Vocal nodules are the most common cause of hoarseness. Nodules are bilateral small swellings on vocal folds in the size of a lentil. They are usually bilateral and symmetrical. Vocal fold nodules are located at the junction of anterior one third and posterior two thirds of the free edges of vocal folds. Vocal cord nodules are also called singer’s nodules or kissing nodules. They are more commonly observed in women compared to men. They are closely related to psychological tension and aggressive personality. Vocal nodules appear on vocal folds due to bad and poor voice use, due to excessive vocal strain. People who excessively tense their neck and throat muscles during speech are especially prone to the development of vocal cord nodules. They are seen in people who speak loudly, yell frequently, scream very often and cry loudly. They are the problems of people who have to speak all day long, such as teachers, sales representatives, call center workers. They are commonly observed on professional voice users, such as singers, actors, actresses and politicians. They cause hoarseness, vocal fatigue, diplophonia and husky voice. The voice is usually scratchy. The patient does not have a clear and smooth voice. The patient may feel throat discomfort or pain after he spoke excessively.

The diagnosis of vocal fold nodules is done by ear-nose-throat examination and endoscopy of vocal folds through the nose or the oral cavity. Voice therapy is the treatment of choice for vocal nodules. During voice therapy, as the poor voice use habbits are removed and replaced by the correct voice use technique, vocal nodules regress in most of the cases.
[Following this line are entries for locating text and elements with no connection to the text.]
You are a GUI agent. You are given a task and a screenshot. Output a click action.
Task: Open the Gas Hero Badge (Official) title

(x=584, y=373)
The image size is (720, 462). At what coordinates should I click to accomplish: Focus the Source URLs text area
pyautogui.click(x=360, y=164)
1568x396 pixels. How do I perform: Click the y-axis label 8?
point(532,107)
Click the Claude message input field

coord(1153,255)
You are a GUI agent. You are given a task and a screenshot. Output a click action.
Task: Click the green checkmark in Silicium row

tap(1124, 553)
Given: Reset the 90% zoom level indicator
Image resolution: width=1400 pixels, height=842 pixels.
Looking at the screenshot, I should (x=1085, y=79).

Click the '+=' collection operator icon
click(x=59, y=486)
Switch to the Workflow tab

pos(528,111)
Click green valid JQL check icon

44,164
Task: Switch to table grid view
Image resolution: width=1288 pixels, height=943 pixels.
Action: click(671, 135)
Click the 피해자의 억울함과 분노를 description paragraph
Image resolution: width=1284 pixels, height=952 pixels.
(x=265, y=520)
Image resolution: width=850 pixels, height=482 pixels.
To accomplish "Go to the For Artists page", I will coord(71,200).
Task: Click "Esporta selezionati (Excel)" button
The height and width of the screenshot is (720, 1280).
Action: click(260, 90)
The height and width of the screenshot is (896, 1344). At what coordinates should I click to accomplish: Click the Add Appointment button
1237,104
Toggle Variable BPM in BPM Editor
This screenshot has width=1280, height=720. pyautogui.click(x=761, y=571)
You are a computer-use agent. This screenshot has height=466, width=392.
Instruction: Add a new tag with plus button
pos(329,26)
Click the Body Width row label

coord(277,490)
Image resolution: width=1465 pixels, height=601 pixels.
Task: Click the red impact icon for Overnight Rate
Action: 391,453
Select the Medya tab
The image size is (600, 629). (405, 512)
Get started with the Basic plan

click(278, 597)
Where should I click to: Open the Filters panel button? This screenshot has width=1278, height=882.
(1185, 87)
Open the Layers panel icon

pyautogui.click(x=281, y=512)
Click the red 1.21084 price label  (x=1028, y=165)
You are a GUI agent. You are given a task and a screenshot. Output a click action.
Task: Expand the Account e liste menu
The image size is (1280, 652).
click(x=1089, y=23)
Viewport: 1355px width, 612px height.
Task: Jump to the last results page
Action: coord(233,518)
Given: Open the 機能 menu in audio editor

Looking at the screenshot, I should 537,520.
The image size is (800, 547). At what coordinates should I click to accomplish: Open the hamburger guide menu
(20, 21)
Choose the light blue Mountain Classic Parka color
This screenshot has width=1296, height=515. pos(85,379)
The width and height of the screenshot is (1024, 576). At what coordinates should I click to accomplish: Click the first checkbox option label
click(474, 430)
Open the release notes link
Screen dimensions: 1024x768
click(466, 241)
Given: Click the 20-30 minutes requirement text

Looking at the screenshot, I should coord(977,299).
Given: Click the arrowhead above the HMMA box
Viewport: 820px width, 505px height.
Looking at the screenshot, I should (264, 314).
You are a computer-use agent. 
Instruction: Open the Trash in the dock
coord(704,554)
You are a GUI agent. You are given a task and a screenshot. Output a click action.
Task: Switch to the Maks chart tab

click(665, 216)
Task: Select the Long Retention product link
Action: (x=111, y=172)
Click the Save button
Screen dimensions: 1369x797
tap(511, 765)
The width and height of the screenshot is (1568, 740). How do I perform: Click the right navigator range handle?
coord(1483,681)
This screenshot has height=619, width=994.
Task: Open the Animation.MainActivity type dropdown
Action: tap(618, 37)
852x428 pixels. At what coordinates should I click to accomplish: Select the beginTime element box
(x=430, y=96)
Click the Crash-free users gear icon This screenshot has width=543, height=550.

Voice therapy is a behavioral treatment. The correct phonation method is taught to the patient. The patient has to quit the tense phonation technique that he is used to. Relaxation of neck and throat muscles is advised. Correct method of inspiration and expiration is shown and practiced. The patient is required to attain soft phonation technique. Nodules that were left untreated for a long time and those unresponsive to voice therapy are surgically removed.

Hospitalization is not necessary for surgery of vocal nodules. The patient comes to the hospital with an empty stomach. He is taken to the operation room. He is made to sleep under general anesthesia. The surgeon inserts a metal tube (called laryngoscope) through patient’s mouth to his throat. A microscope is placed between the surgeon and laryngoscope to enlarge vocal folds. The surgeon removes vocal nodules through laryngoscope by using various long instruments. No incision is performed on any part of body of the patient. The operation takes around an hour. Two hours after surgery the patient is ready to go home. He is not allowed to drive home; somebody else has to drive him. There is food or drink restriction after nodule surgery. The patient has to obey a 7-day absolute voice rest postoperatively; speaking or whispering is strictly prohibited. During this voice rest communication is through writing. One day of throat pain is normal after surgery. Some of the patients may experience numbness on tongue and inability to taste foods for several weeks. This happens because nerves of the tongue is squeezed by the laryngoscope and it is always reversible. Vocal fold nodules are not cancerous and they do not convert to cancer leter. All vocal cord nodules do not require treatment. Many of the rock music singers have nodules and they are famous because of the nodules on their vocal folds. If their nodules disappear, their fans probably will not want to listen to their music any more. However, vocal nodules are nightmares for opera and Turkish art music singers and have to treated vigorously.